# [INPUT DATA]

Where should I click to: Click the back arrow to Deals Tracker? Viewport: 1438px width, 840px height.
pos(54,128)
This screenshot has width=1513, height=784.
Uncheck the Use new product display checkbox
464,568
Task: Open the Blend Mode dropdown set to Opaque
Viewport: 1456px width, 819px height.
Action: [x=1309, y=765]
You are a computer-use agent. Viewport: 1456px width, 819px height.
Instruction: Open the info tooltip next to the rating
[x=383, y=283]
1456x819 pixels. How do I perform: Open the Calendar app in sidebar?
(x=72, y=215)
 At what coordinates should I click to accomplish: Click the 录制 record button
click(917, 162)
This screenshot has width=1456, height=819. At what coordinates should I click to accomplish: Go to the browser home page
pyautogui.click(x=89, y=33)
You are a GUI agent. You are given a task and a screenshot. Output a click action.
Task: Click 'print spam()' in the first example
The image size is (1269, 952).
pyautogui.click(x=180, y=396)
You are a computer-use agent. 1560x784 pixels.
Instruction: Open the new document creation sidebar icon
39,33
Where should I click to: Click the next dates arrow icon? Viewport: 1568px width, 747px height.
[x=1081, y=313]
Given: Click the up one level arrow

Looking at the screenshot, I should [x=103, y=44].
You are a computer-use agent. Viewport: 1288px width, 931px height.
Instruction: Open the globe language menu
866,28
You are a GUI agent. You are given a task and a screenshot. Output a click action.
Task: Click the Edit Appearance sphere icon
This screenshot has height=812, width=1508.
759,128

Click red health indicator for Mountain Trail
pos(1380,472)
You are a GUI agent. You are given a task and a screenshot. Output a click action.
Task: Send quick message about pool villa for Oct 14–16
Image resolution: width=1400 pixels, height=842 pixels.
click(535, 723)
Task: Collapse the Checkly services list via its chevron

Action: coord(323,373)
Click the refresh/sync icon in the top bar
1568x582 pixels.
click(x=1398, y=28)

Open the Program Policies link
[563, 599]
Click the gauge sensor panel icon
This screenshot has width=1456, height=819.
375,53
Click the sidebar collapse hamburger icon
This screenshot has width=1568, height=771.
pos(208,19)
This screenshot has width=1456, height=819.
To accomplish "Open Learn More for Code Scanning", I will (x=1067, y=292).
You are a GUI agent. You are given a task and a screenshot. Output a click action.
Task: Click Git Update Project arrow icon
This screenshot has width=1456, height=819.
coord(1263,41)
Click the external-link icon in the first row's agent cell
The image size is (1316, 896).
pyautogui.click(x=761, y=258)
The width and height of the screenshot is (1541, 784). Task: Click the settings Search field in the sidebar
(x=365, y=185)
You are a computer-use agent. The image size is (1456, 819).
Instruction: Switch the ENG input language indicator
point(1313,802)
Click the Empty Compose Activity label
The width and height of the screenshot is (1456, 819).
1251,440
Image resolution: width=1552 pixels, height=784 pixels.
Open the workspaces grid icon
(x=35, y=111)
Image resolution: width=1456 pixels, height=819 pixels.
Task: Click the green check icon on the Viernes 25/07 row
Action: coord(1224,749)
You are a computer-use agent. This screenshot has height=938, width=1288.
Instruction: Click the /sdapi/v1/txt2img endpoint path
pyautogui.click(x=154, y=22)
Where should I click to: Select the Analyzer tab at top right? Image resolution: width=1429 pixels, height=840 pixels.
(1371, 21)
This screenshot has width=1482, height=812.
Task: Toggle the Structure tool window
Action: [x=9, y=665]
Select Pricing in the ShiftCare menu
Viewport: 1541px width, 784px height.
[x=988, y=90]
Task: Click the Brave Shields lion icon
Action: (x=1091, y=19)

# [WHAT NEEDS TO BE DONE]
Please state how many lines in the material above include the word "computer". Nothing but the number is wanted.

# [FINISHED EXERCISE]
5